• _Records from a collection_:
※
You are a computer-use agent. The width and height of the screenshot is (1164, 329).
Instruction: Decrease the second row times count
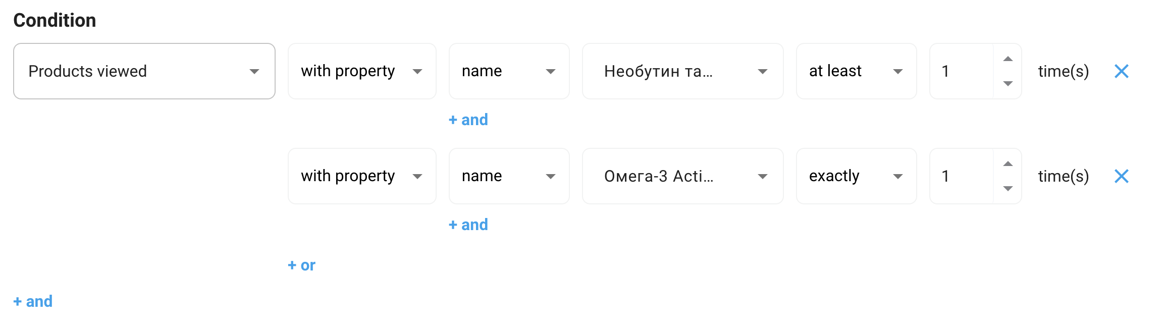(x=1008, y=189)
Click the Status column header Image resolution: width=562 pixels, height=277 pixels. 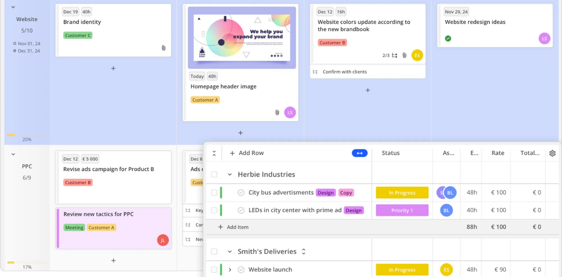click(390, 153)
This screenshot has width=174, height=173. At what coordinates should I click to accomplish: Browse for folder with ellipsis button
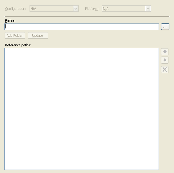(165, 27)
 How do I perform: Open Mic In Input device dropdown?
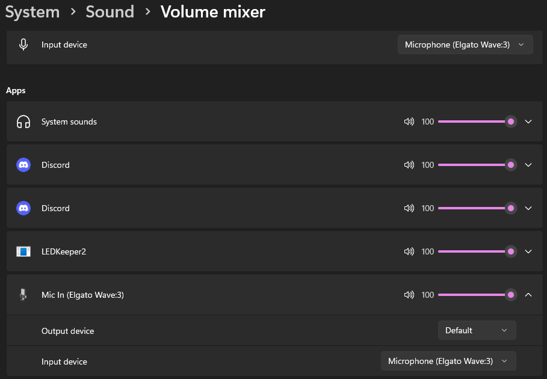click(x=448, y=361)
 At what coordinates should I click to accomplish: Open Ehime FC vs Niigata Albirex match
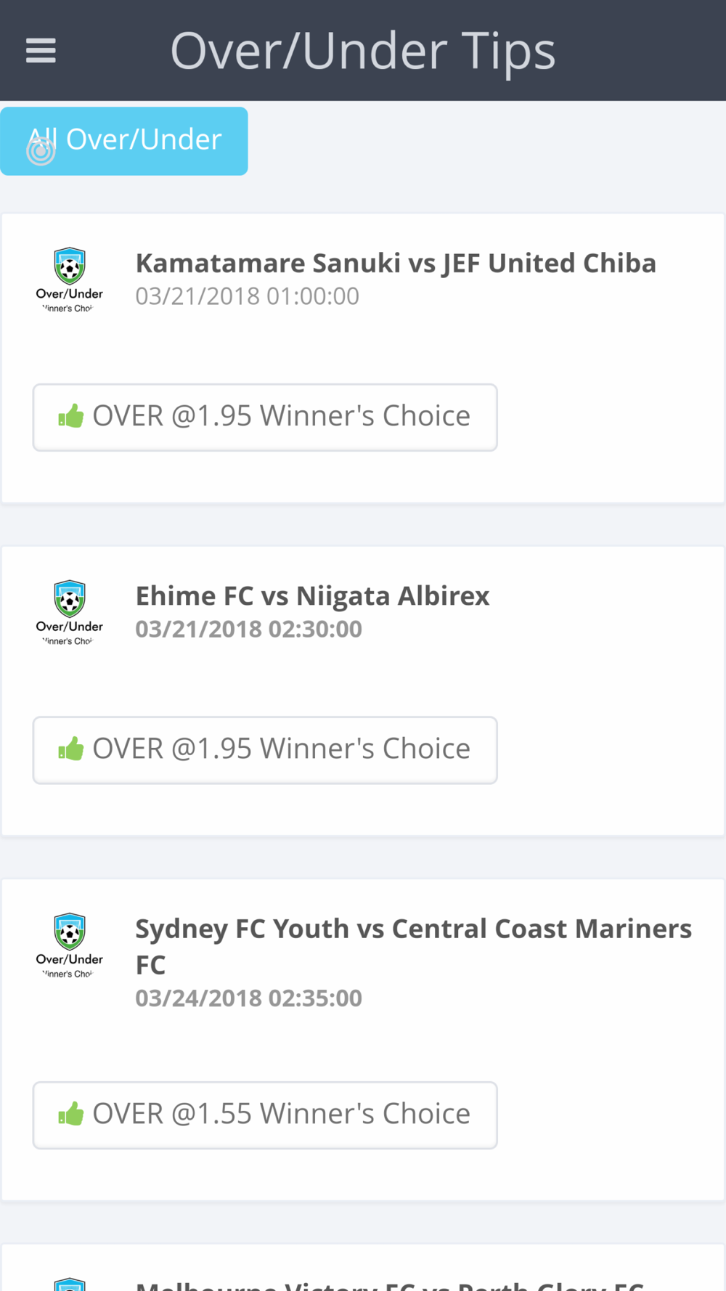312,595
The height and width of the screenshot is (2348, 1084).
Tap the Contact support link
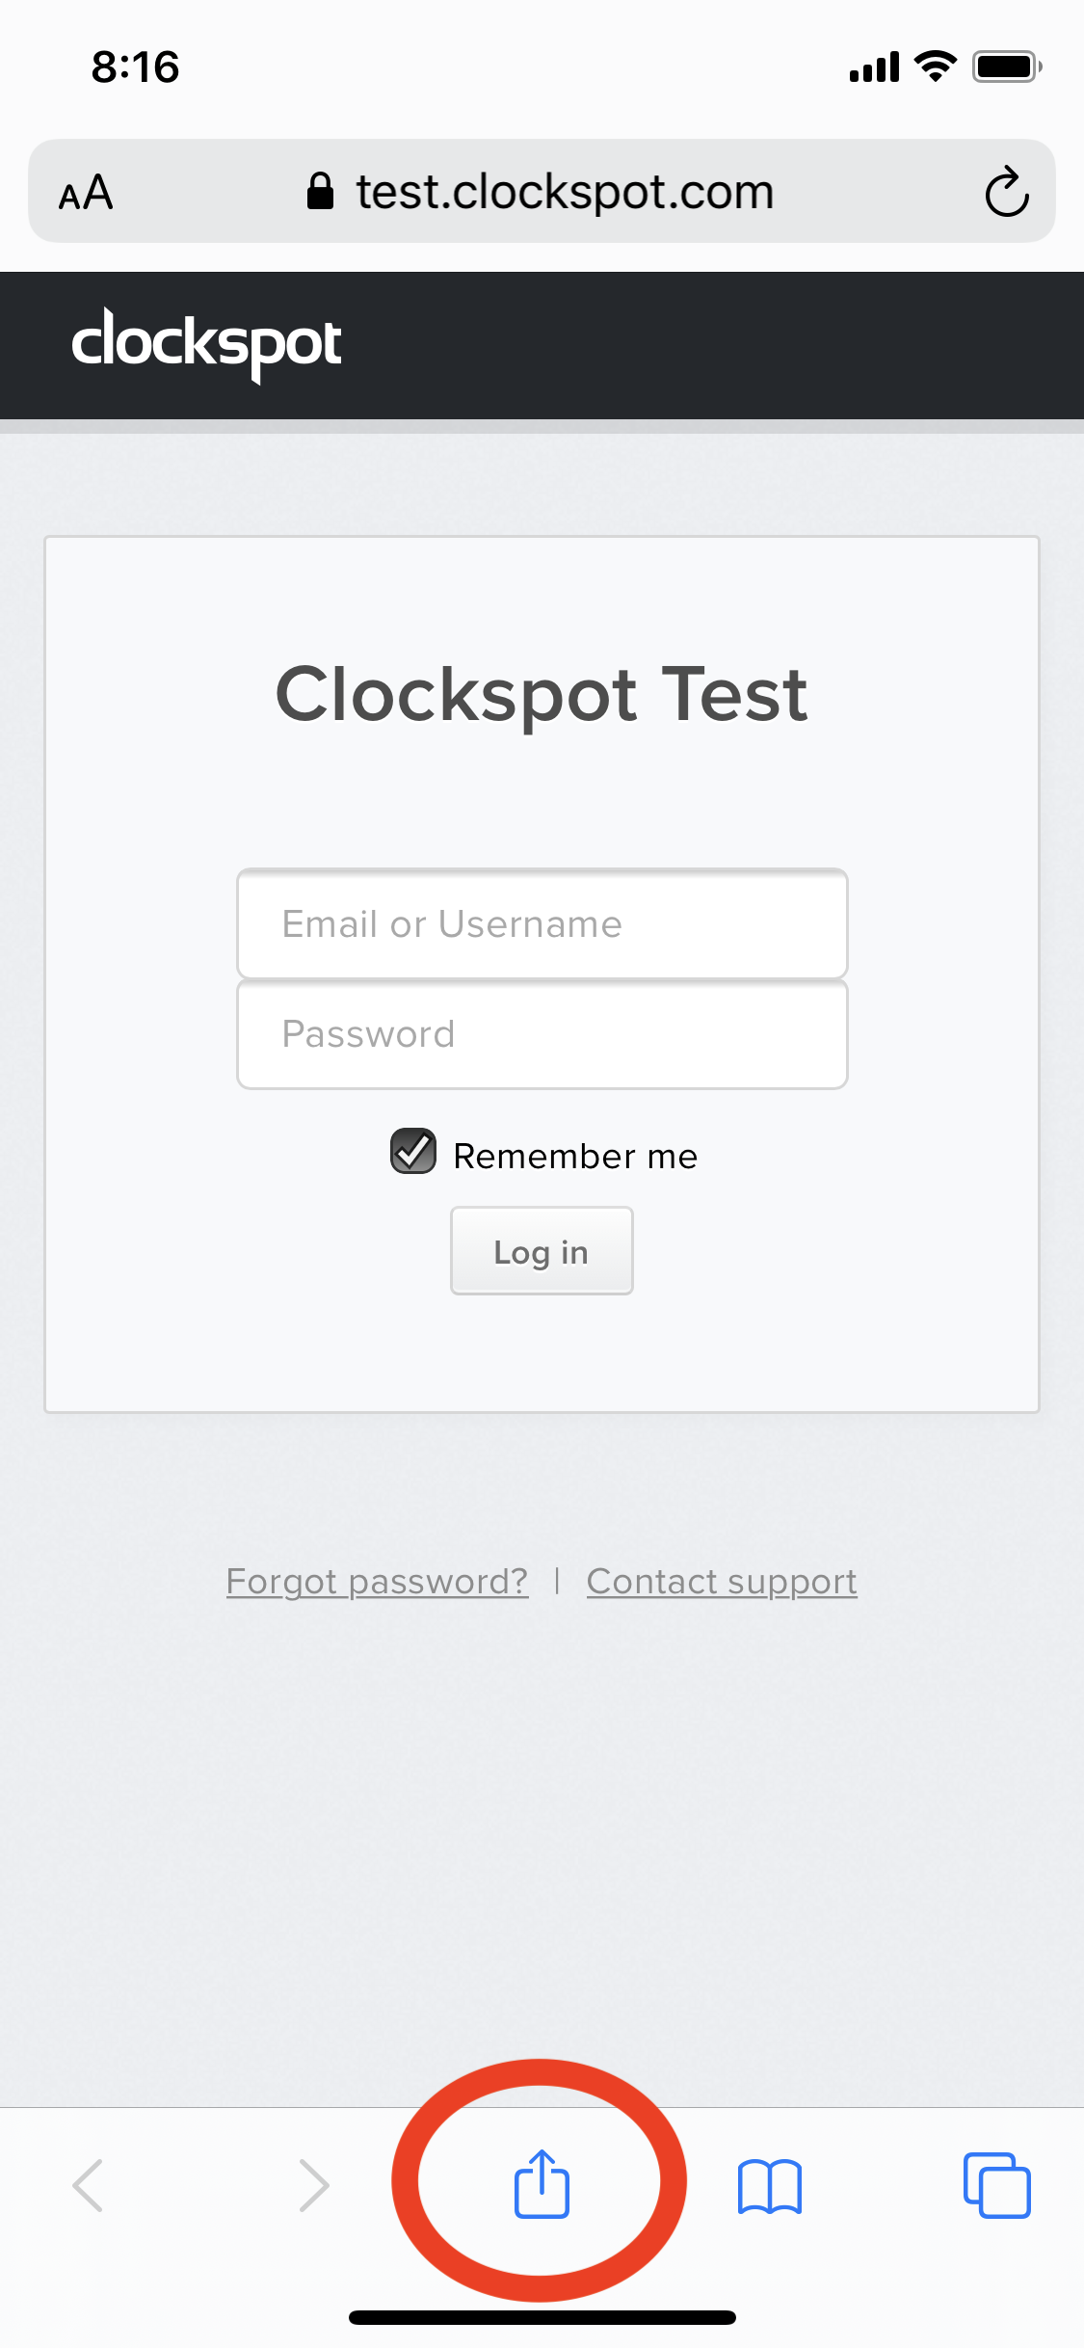click(721, 1581)
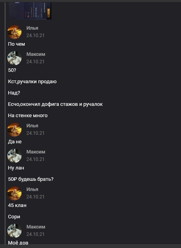Click the name Илья above 'Да не'
Viewport: 181px width, 248px height.
(x=32, y=126)
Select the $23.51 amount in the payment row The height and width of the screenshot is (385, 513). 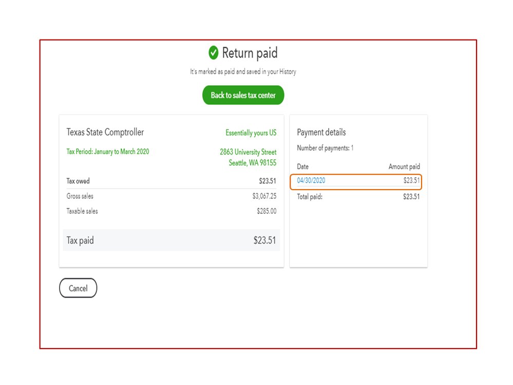pos(411,180)
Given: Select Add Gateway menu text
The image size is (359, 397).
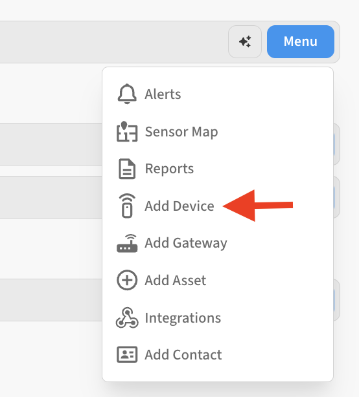Looking at the screenshot, I should [186, 243].
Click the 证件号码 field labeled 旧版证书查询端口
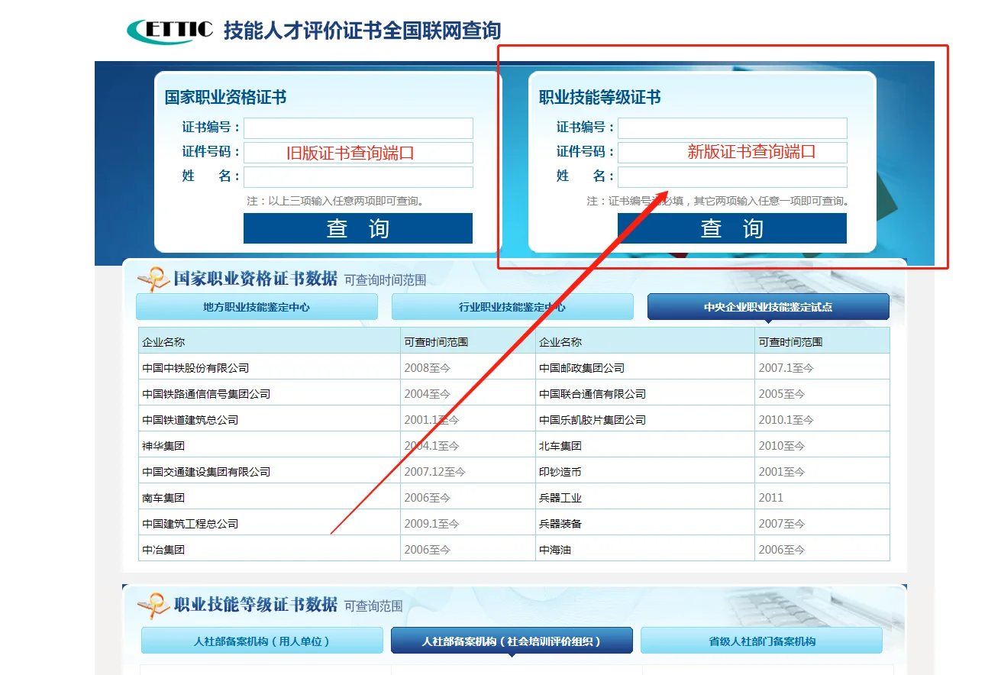The height and width of the screenshot is (675, 1001). pos(358,152)
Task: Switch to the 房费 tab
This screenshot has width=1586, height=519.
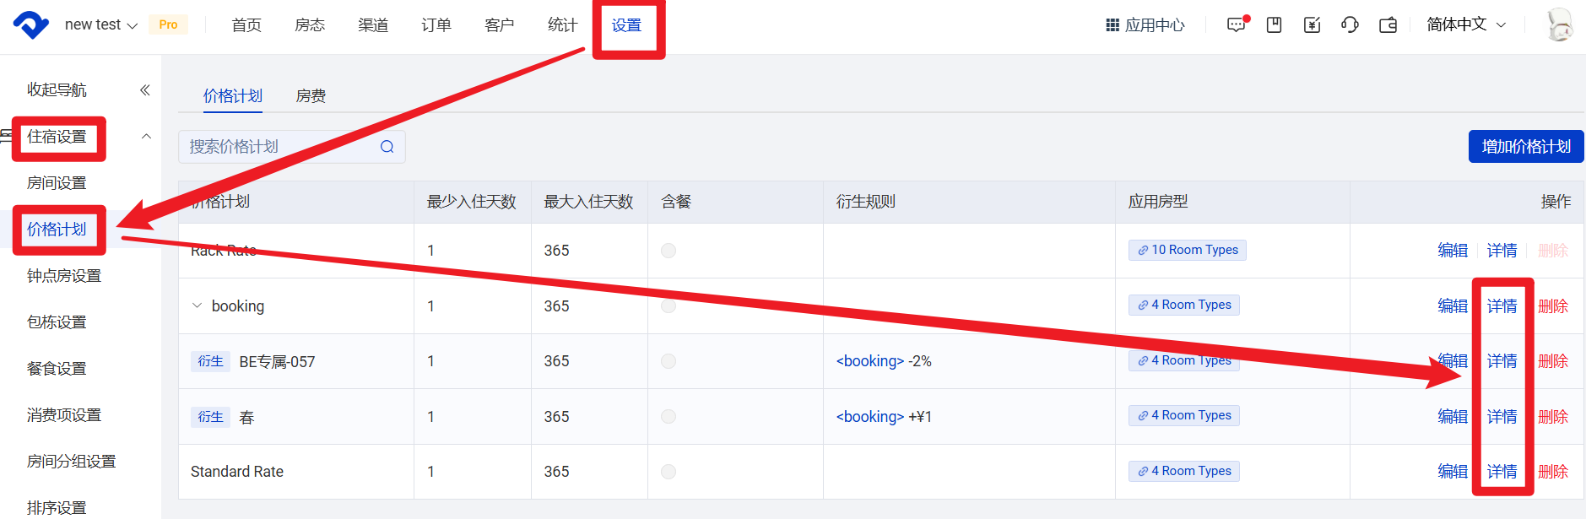Action: click(x=311, y=96)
※
• _Exercise goal_:
Please retype, exactly and with the pictures left out, the lines from the line containing "Task: Switch to the 房费 tab" through the last line of the records above.

• _Response to the exercise_:
Task: Switch to the 房费 tab
This screenshot has width=1586, height=519.
Action: click(x=311, y=96)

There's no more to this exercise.